═════ EXERCISE INPUT
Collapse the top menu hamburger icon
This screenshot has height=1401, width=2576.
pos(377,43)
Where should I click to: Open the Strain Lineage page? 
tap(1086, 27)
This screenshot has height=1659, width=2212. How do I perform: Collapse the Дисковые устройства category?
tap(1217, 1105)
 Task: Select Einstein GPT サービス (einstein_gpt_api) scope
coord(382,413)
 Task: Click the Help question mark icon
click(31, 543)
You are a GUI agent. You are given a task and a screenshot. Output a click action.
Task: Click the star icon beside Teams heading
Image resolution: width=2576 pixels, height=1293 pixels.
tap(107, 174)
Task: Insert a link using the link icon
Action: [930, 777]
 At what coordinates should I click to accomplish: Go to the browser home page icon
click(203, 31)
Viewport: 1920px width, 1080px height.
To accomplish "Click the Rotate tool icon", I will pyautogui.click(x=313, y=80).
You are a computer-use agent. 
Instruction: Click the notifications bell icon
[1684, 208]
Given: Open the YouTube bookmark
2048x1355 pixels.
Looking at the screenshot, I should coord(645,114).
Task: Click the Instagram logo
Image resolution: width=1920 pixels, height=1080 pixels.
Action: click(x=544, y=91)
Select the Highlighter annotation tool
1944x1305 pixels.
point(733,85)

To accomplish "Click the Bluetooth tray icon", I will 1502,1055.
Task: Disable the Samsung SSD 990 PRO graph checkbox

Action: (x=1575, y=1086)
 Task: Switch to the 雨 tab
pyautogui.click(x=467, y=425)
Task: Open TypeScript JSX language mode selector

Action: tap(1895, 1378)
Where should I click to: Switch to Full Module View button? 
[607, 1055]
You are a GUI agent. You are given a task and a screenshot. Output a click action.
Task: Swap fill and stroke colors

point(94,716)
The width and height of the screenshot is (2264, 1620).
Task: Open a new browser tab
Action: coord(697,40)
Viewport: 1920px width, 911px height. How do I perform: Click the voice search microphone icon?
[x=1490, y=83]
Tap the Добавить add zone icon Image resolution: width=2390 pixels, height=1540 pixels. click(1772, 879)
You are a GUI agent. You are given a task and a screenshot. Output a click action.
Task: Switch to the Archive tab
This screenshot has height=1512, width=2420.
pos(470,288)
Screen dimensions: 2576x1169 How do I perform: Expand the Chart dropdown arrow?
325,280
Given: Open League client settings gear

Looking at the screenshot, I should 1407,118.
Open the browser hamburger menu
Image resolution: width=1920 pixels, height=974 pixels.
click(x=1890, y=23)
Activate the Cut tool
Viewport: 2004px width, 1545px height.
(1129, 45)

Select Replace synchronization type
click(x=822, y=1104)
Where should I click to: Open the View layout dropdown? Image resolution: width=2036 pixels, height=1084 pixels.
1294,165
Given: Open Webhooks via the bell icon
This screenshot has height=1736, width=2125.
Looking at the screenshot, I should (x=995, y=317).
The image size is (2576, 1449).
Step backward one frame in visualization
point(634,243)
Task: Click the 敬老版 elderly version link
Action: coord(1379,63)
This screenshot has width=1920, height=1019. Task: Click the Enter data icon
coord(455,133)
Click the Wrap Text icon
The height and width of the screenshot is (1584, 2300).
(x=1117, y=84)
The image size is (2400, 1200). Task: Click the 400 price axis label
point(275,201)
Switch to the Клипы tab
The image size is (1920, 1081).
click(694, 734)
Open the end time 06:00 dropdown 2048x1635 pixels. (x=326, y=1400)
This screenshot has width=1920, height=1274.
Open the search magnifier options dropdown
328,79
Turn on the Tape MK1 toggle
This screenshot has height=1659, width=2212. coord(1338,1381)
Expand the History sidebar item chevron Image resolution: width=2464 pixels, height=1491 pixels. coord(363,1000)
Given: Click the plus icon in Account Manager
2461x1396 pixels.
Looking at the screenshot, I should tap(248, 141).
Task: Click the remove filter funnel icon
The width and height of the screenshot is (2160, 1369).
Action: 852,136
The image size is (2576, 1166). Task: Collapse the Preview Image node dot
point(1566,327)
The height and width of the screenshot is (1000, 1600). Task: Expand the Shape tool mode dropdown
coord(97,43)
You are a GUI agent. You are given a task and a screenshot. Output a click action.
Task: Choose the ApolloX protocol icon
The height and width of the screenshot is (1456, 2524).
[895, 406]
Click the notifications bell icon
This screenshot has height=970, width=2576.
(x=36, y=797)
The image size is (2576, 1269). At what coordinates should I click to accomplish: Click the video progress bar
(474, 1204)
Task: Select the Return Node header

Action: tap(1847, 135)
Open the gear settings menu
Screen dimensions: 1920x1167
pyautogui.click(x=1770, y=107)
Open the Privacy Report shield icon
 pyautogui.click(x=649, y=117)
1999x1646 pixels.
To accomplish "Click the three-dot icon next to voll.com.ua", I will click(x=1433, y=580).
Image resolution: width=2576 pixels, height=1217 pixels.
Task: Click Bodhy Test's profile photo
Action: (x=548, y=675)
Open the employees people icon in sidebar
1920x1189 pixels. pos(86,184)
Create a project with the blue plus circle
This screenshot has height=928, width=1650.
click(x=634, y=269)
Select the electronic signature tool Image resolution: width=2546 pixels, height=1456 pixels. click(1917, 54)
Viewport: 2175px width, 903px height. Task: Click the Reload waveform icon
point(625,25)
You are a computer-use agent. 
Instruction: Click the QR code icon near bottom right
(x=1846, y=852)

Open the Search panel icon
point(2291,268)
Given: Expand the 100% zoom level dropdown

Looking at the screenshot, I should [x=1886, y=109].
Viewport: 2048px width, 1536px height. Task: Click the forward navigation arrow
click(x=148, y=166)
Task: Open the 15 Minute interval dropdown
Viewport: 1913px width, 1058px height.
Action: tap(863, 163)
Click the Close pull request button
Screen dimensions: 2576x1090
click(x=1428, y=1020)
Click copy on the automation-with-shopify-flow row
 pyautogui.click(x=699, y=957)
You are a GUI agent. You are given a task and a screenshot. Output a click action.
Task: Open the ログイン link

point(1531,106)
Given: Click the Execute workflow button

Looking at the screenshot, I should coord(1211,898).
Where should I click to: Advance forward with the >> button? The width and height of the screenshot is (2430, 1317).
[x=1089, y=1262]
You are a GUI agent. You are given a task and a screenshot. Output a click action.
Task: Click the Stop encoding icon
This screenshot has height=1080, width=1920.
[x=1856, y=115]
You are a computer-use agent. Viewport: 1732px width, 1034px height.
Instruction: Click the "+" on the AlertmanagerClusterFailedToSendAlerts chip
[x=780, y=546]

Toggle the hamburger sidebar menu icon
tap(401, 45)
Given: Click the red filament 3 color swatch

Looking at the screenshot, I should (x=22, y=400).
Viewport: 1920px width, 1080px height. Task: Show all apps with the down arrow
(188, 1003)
══════════
> **WHAT YOU WILL DO**
Each entry above must be set down again without alteration.

> **WRITTEN RESPONSE**
Collapse the top menu hamburger icon
This screenshot has height=1401, width=2576.
pos(377,43)
Where should I click to: Open the Strain Lineage page? 
tap(1086, 27)
This screenshot has height=1659, width=2212. How do I perform: Collapse the Дисковые устройства category?
tap(1217, 1105)
 Task: Select Einstein GPT サービス (einstein_gpt_api) scope
coord(382,413)
 Task: Click the Help question mark icon
click(31, 543)
You are a GUI agent. You are given a task and a screenshot. Output a click action.
Task: Click the star icon beside Teams heading
Image resolution: width=2576 pixels, height=1293 pixels.
tap(107, 174)
Task: Insert a link using the link icon
Action: [930, 777]
 At what coordinates should I click to accomplish: Go to the browser home page icon
click(203, 31)
Viewport: 1920px width, 1080px height.
To accomplish "Click the Rotate tool icon", I will pyautogui.click(x=313, y=80).
You are a computer-use agent. 
Instruction: Click the notifications bell icon
[1684, 208]
Given: Open the YouTube bookmark
2048x1355 pixels.
Looking at the screenshot, I should coord(645,114).
Task: Click the Instagram logo
Image resolution: width=1920 pixels, height=1080 pixels.
Action: click(x=544, y=91)
Select the Highlighter annotation tool
1944x1305 pixels.
point(733,85)

To accomplish "Click the Bluetooth tray icon", I will 1502,1055.
Task: Disable the Samsung SSD 990 PRO graph checkbox

Action: (x=1575, y=1086)
 Task: Switch to the 雨 tab
pyautogui.click(x=467, y=425)
Task: Open TypeScript JSX language mode selector

Action: tap(1895, 1378)
Where should I click to: Switch to Full Module View button? 
[607, 1055]
You are a GUI agent. You are given a task and a screenshot. Output a click action.
Task: Swap fill and stroke colors

point(94,716)
The width and height of the screenshot is (2264, 1620).
Task: Open a new browser tab
Action: coord(697,40)
Viewport: 1920px width, 911px height. How do I perform: Click the voice search microphone icon?
[x=1490, y=83]
Tap the Добавить add zone icon Image resolution: width=2390 pixels, height=1540 pixels. click(1772, 879)
You are a GUI agent. You are given a task and a screenshot. Output a click action.
Task: Switch to the Archive tab
This screenshot has height=1512, width=2420.
pos(470,288)
Screen dimensions: 2576x1169 How do I perform: Expand the Chart dropdown arrow?
325,280
Given: Open League client settings gear

Looking at the screenshot, I should 1407,118.
Open the browser hamburger menu
Image resolution: width=1920 pixels, height=974 pixels.
click(x=1890, y=23)
Activate the Cut tool
Viewport: 2004px width, 1545px height.
(1129, 45)

Select Replace synchronization type
click(x=822, y=1104)
Where should I click to: Open the View layout dropdown? Image resolution: width=2036 pixels, height=1084 pixels.
1294,165
Given: Open Webhooks via the bell icon
This screenshot has height=1736, width=2125.
Looking at the screenshot, I should (x=995, y=317).
The image size is (2576, 1449).
Step backward one frame in visualization
point(634,243)
Task: Click the 敬老版 elderly version link
Action: coord(1379,63)
This screenshot has width=1920, height=1019. Task: Click the Enter data icon
coord(455,133)
Click the Wrap Text icon
The height and width of the screenshot is (1584, 2300).
(x=1117, y=84)
The image size is (2400, 1200). Task: Click the 400 price axis label
point(275,201)
Switch to the Клипы tab
The image size is (1920, 1081).
click(694, 734)
Open the end time 06:00 dropdown 2048x1635 pixels. (x=326, y=1400)
This screenshot has width=1920, height=1274.
Open the search magnifier options dropdown
328,79
Turn on the Tape MK1 toggle
This screenshot has height=1659, width=2212. coord(1338,1381)
Expand the History sidebar item chevron Image resolution: width=2464 pixels, height=1491 pixels. coord(363,1000)
Given: Click the plus icon in Account Manager
2461x1396 pixels.
Looking at the screenshot, I should tap(248, 141).
Task: Click the remove filter funnel icon
The width and height of the screenshot is (2160, 1369).
Action: 852,136
The image size is (2576, 1166). Task: Collapse the Preview Image node dot
point(1566,327)
The height and width of the screenshot is (1000, 1600). Task: Expand the Shape tool mode dropdown
coord(97,43)
You are a GUI agent. You are given a task and a screenshot. Output a click action.
Task: Choose the ApolloX protocol icon
The height and width of the screenshot is (1456, 2524).
[895, 406]
Click the notifications bell icon
This screenshot has height=970, width=2576.
(x=36, y=797)
The image size is (2576, 1269). At what coordinates should I click to accomplish: Click the video progress bar
(474, 1204)
Task: Select the Return Node header

Action: tap(1847, 135)
Open the gear settings menu
Screen dimensions: 1920x1167
pyautogui.click(x=1770, y=107)
Open the Privacy Report shield icon
 pyautogui.click(x=649, y=117)
1999x1646 pixels.
To accomplish "Click the three-dot icon next to voll.com.ua", I will click(x=1433, y=580).
Image resolution: width=2576 pixels, height=1217 pixels.
Task: Click Bodhy Test's profile photo
Action: (x=548, y=675)
Open the employees people icon in sidebar
1920x1189 pixels. pos(86,184)
Create a project with the blue plus circle
This screenshot has height=928, width=1650.
click(x=634, y=269)
Select the electronic signature tool Image resolution: width=2546 pixels, height=1456 pixels. click(1917, 54)
Viewport: 2175px width, 903px height. Task: Click the Reload waveform icon
point(625,25)
You are a computer-use agent. 
Instruction: Click the QR code icon near bottom right
(x=1846, y=852)

Open the Search panel icon
point(2291,268)
Given: Expand the 100% zoom level dropdown

Looking at the screenshot, I should [x=1886, y=109].
Viewport: 2048px width, 1536px height. Task: Click the forward navigation arrow
click(x=148, y=166)
Task: Open the 15 Minute interval dropdown
Viewport: 1913px width, 1058px height.
Action: tap(863, 163)
Click the Close pull request button
Screen dimensions: 2576x1090
click(x=1428, y=1020)
Click copy on the automation-with-shopify-flow row
 pyautogui.click(x=699, y=957)
You are a GUI agent. You are given a task and a screenshot. Output a click action.
Task: Open the ログイン link

point(1531,106)
Given: Click the Execute workflow button

Looking at the screenshot, I should coord(1211,898).
Where should I click to: Advance forward with the >> button? The width and height of the screenshot is (2430, 1317).
[x=1089, y=1262]
You are a GUI agent. You are given a task and a screenshot. Output a click action.
Task: Click the Stop encoding icon
This screenshot has height=1080, width=1920.
[x=1856, y=115]
You are a computer-use agent. Viewport: 1732px width, 1034px height.
Instruction: Click the "+" on the AlertmanagerClusterFailedToSendAlerts chip
[x=780, y=546]

Toggle the hamburger sidebar menu icon
tap(401, 45)
Given: Click the red filament 3 color swatch

Looking at the screenshot, I should (x=22, y=400).
Viewport: 1920px width, 1080px height. Task: Show all apps with the down arrow
(188, 1003)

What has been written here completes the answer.